Setapak Langkah – 22 Juni 2026 | Kementerian Energi dan Sumber Daya Mineral (ESDM) telah menetapkan alokasi anggaran sebesar Rp 9,7 triliun untuk program listrik desa pada tahun 2027. Anggaran ini merupakan bagian dari upaya pemerintah mempercepat penyediaan listrik yang andal dan terjangkau di seluruh wilayah pedesaan.
Program ini menargetkan lebih dari 10.000 desa yang belum memiliki jaringan listrik memadai atau masih bergantung pada sumber energi konvensional seperti generator diesel. Dengan dukungan dana tersebut, ESDM berencana memperluas jaringan listrik, meningkatkan kapasitas pembangkit energi terbarukan, dan memperbaiki infrastruktur distribusi.
Berikut adalah rincian perkiraan penggunaan anggaran:
| Komponen | Anggaran (Triliun Rupiah) |
|---|---|
| Pembangunan jaringan transmisi dan distribusi | 4,2 |
| Pembangkit energi terbarukan (solar, mikrohidro) | 2,5 |
| Program subsidi tarif listrik untuk rumah tangga miskin | 1,0 |
| Pelatihan teknis dan pengembangan kapasitas tenaga kerja lokal | 0,5 |
| Cadangan dan pengawasan proyek | 1,5 |
Beberapa langkah utama yang akan dilaksanakan antara lain:
- Mengidentifikasi desa‑desa prioritas berdasarkan tingkat kebutuhan listrik dan potensi energi terbarukan.
- Menjalin kerja sama dengan pemerintah daerah, BUMN listrik, dan pihak swasta untuk mempercepat pembangunan jaringan.
- Memanfaatkan teknologi smart grid untuk meningkatkan efisiensi dan mengurangi kehilangan energi.
- Memberikan pelatihan kepada tenaga kerja lokal agar dapat mengoperasikan dan merawat instalasi listrik secara mandiri.
Target utama program ini adalah meningkatkan tingkat elektrifikasi desa menjadi lebih dari 95 % pada akhir 2027. Selain meningkatkan kualitas hidup masyarakat, program ini diharapkan dapat mendukung pertumbuhan ekonomi desa melalui akses yang lebih baik ke layanan digital, pendidikan, dan kesehatan.
Pengawasan pelaksanaan anggaran akan dilakukan melalui mekanisme evaluasi triwulanan, dengan laporan transparan yang dipublikasikan di portal resmi kementerian.

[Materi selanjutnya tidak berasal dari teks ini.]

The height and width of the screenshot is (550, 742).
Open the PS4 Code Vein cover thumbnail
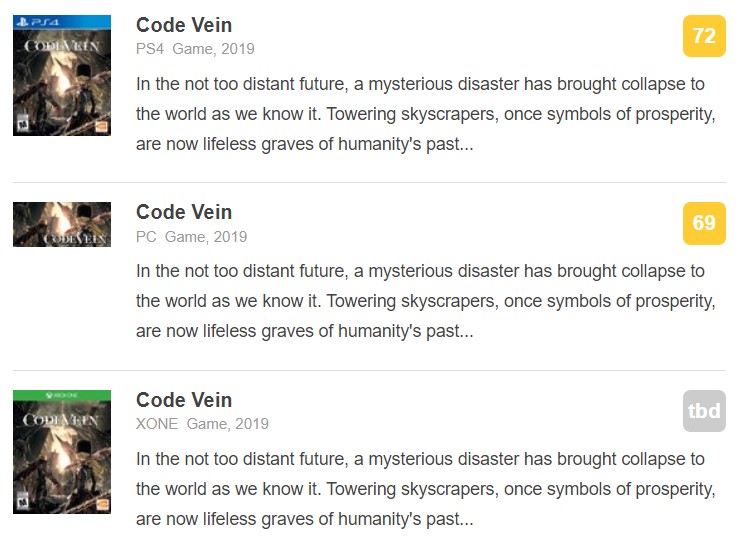pyautogui.click(x=61, y=80)
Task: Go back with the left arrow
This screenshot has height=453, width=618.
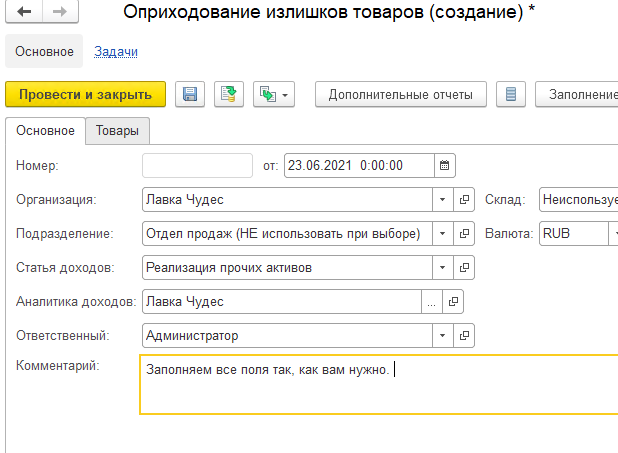Action: 24,11
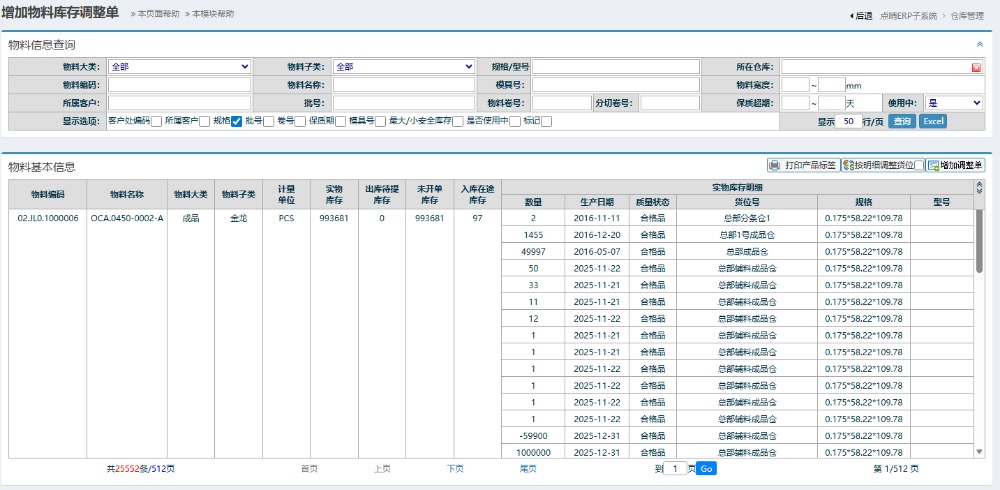Export results with the Excel button
This screenshot has width=1000, height=490.
[932, 121]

Pemerintah menegaskan komitmen untuk menyalurkan seluruh dana tepat sasaran dan menghindari penundaan proyek.
Dengan dukungan dana sebesar Rp 9,7 triliun, ESDM berharap dapat mempercepat transisi energi di pedesaan, mengurangi ketergantungan pada bahan bakar fosil, dan menciptakan lingkungan yang lebih bersih serta berkelanjutan bagi seluruh lapisan masyarakat.